__Some records__:
■ ■ ■ ■ ■ ■ ■
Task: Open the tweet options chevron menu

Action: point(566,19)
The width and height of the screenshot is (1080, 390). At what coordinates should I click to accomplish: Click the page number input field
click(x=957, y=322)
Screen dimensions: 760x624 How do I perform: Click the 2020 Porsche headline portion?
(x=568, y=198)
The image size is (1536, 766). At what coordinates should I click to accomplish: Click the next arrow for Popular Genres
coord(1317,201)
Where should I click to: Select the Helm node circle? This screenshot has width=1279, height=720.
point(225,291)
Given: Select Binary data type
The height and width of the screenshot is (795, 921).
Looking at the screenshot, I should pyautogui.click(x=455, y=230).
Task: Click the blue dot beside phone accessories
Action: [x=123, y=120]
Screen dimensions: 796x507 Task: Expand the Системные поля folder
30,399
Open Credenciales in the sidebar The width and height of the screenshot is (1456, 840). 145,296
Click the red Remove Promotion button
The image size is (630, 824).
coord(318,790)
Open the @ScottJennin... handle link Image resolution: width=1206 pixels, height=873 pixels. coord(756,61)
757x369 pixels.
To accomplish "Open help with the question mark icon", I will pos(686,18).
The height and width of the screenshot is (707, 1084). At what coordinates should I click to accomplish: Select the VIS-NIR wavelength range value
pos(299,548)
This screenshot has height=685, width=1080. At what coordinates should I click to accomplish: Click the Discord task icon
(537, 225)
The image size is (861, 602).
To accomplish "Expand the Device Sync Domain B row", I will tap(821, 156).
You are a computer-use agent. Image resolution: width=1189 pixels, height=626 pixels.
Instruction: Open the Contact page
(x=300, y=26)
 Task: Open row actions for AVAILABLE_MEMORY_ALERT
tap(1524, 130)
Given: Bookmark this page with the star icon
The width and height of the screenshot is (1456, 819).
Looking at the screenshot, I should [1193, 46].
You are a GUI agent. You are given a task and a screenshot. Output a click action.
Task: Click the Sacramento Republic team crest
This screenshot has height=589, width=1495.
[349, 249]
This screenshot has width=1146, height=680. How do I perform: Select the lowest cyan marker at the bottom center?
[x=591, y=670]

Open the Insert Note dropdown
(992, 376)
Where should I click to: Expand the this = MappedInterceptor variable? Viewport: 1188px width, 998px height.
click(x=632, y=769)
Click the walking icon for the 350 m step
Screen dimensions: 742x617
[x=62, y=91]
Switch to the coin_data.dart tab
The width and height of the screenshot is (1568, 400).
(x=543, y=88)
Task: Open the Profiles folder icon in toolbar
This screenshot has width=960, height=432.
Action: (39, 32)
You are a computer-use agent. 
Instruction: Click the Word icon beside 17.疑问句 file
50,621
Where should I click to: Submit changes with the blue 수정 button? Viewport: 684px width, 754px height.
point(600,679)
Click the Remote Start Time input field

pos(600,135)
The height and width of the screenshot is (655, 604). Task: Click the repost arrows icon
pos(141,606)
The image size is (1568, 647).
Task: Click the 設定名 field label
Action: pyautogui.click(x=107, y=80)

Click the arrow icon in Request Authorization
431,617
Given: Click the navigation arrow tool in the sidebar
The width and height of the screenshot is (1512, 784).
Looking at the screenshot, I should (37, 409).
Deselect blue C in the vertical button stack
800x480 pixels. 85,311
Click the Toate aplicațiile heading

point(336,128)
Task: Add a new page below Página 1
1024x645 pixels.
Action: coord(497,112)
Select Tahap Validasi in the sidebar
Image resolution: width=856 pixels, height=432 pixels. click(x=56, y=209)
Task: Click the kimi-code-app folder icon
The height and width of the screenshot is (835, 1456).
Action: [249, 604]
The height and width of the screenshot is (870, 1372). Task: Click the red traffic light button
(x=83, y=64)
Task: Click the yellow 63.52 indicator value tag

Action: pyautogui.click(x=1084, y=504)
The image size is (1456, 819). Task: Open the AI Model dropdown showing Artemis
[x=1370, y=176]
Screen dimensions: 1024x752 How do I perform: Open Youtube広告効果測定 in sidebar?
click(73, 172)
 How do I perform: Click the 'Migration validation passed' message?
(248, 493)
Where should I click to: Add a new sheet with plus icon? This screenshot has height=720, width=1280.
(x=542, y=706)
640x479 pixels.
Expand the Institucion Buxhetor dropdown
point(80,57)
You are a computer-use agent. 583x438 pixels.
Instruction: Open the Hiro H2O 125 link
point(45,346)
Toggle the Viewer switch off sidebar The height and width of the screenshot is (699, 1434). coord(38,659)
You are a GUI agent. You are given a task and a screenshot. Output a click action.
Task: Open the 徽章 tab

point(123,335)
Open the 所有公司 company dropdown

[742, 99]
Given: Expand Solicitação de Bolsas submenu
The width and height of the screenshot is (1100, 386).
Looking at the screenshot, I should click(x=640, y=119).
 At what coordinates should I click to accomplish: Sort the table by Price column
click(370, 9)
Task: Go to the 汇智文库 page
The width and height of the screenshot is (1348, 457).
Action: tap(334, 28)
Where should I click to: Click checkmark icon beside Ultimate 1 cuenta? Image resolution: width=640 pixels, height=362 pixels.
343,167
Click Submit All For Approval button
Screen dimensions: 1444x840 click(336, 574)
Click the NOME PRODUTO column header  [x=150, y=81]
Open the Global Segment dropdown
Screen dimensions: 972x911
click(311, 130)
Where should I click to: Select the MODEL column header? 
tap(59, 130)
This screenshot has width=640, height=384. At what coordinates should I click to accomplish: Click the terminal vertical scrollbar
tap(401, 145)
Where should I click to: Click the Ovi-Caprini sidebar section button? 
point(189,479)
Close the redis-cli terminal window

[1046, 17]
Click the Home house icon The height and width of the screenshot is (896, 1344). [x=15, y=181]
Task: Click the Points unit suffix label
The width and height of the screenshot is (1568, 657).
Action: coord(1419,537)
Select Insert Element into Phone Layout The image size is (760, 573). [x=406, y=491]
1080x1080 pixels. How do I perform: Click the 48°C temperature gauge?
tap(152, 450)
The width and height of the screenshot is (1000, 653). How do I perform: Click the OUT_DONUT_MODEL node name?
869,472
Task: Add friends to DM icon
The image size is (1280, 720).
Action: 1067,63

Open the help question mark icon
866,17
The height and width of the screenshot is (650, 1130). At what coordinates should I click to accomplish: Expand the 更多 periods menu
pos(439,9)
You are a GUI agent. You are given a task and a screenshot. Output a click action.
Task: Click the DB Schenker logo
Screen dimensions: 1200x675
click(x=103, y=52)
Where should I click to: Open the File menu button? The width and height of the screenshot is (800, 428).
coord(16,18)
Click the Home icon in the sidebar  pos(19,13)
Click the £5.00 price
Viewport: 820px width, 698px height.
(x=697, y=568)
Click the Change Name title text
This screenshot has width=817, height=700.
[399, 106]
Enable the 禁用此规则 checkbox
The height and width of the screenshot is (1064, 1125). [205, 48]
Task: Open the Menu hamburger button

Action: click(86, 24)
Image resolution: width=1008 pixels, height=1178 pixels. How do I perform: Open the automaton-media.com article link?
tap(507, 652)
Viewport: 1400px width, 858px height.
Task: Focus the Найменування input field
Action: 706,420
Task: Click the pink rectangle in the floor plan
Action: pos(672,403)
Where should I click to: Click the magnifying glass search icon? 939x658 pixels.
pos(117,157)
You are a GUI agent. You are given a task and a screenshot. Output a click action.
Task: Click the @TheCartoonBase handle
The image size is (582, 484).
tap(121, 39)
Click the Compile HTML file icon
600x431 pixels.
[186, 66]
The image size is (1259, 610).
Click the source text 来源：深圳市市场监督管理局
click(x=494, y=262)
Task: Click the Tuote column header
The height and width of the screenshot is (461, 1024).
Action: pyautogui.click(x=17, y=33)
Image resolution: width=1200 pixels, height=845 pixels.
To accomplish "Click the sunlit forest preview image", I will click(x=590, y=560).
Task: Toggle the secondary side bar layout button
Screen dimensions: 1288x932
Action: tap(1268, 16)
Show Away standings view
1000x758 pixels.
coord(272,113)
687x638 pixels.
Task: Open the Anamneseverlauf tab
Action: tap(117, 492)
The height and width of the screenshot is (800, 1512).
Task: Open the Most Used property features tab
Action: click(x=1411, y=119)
■ ■ ■ ■ ■ ■ ■
__GIVEN EXERCISE__: Gather every line above that contains the word "Home", and copy each one in full.

__FULL OUTPUT__:
Click the Home house icon The height and width of the screenshot is (896, 1344). [x=15, y=181]
Click the Home icon in the sidebar  pos(19,13)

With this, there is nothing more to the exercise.